0

I am aware of git's --ignore-revs option for asking git blame to ignore, for example, revisions that contain automated code formatting changes. I am working on a project to steer a moderate sized codebase towards a new code formatting tool, and creating lots of entries in our file listing revisions to ignore. I am pretty sure that for our fairly small use-case, there is no concern, regardless of the performance characteristics of this feature, but I am curious about how the --ignore-revs feature works, and what the performance characteristics are.

Here are some rough statistics on my use-case;

  • codebase has ~300k LOC
  • ignore file may have ~100 entries by the end of this migration
  • median formatting patch changes 1,500 LOC

Keep in mind, many of my teammates are using the git-lens VS Code extension, which appears to do a lot of git-blaming, since it shows the author inline everywhere throughout the editor. Presumably, their editor performs a blame on every file they open, so I expect I'll start getting some complaints if git blame performance starts to drag.

jdevries3133
  • 135
  • 1
  • 6

1 Answers1

1

git blame parses the ignored commits (from --ignore-revs and --ignore-revs-file) into an oidset, which is implemented as a khash open-addressing hash table.

The cost of parsing and populating the hash table is incurred once per git blame command (which should be insignificant for ~100 ignore entries, or even for thousands), and the cost of checking for ignored commits is one hash lookup per commit that git blame considers. This is independent of the number of files in your repo, and independent of the number of ignored revs (hash lookup is amortized O(1)).
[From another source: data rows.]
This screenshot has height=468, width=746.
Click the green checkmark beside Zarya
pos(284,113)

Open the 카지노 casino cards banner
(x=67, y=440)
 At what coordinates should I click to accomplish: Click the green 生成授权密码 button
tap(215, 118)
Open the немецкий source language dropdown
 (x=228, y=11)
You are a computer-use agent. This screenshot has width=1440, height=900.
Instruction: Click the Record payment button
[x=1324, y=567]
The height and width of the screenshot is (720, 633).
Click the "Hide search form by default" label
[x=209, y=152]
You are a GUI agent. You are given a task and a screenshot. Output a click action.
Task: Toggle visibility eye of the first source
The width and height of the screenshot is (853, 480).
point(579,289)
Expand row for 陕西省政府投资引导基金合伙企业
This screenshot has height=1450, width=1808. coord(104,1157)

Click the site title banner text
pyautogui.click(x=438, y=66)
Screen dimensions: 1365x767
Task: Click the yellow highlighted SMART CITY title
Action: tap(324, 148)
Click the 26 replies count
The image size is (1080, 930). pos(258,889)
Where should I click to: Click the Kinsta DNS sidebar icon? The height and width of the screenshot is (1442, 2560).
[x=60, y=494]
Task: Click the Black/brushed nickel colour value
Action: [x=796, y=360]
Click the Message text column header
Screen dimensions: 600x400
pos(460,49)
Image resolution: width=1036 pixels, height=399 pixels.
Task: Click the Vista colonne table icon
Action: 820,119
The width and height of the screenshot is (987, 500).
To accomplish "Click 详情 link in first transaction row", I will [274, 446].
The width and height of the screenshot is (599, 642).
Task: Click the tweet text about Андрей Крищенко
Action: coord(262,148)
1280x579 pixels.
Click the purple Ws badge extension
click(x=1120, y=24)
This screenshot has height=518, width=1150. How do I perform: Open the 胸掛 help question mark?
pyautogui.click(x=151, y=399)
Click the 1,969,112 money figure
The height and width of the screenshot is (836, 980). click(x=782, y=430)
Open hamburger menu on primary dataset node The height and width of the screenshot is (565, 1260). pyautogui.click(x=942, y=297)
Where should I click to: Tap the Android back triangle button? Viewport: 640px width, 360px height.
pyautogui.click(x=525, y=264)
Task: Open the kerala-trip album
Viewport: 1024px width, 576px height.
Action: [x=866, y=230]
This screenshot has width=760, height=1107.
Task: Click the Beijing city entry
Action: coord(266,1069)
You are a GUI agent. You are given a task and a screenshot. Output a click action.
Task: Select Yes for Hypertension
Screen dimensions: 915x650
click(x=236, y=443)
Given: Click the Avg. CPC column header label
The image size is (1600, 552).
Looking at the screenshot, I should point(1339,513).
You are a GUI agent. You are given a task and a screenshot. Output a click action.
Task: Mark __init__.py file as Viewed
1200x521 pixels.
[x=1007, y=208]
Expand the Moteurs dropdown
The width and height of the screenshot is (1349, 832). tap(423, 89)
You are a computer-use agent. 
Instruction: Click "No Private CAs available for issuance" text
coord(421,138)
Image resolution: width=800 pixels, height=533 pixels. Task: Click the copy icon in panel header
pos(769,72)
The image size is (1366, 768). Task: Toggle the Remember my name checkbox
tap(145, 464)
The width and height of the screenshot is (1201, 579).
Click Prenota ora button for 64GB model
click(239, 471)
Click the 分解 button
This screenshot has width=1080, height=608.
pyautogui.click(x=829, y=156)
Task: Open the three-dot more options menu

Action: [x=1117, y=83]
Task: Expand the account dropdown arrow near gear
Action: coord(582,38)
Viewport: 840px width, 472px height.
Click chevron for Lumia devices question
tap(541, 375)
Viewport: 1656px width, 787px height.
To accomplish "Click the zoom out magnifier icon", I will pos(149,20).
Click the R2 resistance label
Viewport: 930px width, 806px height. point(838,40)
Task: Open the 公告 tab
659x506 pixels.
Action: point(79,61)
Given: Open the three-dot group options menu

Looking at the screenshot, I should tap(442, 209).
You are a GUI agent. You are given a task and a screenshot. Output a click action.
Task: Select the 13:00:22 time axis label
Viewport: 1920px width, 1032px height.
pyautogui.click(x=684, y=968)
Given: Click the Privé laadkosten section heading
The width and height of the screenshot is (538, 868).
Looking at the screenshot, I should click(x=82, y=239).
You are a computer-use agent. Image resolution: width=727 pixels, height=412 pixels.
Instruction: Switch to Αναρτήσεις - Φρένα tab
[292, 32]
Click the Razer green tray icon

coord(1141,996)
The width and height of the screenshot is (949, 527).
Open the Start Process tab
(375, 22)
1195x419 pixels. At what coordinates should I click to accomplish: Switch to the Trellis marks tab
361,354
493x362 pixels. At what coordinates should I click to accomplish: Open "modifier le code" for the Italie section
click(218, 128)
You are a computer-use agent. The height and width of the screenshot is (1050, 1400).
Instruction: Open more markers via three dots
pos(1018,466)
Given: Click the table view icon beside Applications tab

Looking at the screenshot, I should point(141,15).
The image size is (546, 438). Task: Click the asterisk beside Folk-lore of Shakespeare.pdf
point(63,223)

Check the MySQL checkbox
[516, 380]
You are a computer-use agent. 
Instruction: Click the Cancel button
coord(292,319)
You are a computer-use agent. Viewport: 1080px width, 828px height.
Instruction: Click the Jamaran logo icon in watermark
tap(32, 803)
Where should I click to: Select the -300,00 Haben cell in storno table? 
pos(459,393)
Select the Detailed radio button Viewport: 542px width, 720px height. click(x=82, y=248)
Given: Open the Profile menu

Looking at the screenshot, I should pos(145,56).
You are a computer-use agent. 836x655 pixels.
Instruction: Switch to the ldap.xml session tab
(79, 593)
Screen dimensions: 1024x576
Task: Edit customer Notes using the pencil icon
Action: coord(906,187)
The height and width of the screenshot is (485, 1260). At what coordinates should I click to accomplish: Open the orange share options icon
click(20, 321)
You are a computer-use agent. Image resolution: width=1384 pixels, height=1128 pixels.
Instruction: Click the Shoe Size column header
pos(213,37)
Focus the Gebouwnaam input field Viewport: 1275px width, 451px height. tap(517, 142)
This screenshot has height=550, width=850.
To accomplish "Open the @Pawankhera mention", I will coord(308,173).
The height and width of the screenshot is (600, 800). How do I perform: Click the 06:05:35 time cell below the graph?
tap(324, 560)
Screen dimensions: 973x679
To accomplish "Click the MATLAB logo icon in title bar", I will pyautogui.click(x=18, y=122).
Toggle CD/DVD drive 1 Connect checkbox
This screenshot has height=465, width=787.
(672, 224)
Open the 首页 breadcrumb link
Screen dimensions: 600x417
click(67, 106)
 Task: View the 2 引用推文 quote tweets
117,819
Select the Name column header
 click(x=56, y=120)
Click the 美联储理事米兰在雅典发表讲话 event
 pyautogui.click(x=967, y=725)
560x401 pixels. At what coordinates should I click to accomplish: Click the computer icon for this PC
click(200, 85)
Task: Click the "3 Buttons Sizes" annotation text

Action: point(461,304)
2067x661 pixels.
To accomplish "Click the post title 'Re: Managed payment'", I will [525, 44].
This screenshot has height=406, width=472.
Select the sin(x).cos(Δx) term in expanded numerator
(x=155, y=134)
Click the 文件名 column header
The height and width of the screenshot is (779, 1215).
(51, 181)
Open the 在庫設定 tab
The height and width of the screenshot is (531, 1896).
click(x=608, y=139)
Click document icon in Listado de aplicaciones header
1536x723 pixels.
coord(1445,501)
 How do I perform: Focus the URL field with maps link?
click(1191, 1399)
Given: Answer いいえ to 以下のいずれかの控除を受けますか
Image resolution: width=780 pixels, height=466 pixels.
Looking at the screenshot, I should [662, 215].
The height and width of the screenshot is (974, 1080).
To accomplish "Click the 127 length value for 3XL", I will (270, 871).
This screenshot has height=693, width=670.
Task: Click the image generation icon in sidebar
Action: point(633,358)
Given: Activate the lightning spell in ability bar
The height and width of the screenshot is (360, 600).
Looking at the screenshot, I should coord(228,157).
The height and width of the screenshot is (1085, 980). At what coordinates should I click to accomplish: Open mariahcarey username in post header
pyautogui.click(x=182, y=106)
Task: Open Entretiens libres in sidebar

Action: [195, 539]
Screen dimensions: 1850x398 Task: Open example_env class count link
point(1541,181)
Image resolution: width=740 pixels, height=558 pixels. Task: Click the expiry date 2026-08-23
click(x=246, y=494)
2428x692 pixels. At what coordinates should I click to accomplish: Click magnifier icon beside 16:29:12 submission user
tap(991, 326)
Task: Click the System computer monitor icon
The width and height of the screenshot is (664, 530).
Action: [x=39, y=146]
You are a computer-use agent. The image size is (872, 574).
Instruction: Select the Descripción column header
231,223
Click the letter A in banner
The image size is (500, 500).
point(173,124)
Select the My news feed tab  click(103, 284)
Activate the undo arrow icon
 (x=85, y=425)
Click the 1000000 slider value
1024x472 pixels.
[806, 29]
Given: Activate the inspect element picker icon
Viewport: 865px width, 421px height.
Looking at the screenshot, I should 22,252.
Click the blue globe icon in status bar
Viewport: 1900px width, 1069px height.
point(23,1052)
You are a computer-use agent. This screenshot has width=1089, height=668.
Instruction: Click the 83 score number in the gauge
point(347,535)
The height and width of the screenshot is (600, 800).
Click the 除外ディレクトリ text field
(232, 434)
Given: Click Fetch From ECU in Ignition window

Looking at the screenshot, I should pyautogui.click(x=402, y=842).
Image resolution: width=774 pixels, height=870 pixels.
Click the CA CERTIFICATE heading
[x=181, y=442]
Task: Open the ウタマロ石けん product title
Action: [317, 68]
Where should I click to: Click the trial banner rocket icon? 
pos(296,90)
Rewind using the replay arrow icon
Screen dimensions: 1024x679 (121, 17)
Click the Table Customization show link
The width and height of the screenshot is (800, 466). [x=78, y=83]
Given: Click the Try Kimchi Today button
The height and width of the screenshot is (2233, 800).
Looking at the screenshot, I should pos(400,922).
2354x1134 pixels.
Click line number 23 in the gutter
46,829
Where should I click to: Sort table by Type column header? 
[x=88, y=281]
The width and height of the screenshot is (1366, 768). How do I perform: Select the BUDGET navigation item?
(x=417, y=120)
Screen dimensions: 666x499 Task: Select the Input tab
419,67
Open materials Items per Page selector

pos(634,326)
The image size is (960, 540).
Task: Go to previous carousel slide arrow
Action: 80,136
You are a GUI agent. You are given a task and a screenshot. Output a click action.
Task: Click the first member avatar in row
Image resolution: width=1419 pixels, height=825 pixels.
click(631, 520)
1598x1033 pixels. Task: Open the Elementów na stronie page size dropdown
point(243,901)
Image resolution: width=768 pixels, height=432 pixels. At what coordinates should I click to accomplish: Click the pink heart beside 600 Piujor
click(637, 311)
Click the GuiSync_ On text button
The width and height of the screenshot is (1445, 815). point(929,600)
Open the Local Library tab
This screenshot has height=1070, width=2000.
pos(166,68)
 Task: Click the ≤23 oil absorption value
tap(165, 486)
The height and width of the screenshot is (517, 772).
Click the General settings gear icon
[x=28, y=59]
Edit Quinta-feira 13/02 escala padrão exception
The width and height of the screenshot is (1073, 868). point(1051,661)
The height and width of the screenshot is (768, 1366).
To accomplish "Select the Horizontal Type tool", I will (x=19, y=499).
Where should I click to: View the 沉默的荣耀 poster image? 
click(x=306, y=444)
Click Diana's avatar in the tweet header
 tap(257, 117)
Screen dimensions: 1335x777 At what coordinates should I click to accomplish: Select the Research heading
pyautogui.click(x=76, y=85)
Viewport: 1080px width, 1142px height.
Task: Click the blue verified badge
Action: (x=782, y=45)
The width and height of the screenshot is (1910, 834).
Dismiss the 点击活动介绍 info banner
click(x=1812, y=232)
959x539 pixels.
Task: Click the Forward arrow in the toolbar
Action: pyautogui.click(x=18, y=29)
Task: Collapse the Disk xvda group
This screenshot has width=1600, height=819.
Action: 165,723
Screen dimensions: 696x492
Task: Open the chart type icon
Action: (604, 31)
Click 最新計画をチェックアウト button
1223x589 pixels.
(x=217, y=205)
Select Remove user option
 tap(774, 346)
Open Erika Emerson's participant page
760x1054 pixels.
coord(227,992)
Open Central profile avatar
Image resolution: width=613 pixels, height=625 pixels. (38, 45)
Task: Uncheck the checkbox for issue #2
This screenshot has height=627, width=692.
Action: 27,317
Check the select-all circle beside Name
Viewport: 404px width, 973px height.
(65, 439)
It does grow with the length of your commit history, but the check is cheap compared to the other work that blame does per-commit, so overall it's insignificant.

oidset is used heavily by other parts of git including git pull/git fetch and git fsck, so you can expect it to be pretty good at its job; if it wasn't, it would be an attractive target for optimization because improving it would make all fetch operations on large repos faster.

hobbs
  • 223,387
  • 19
  • 210
  • 288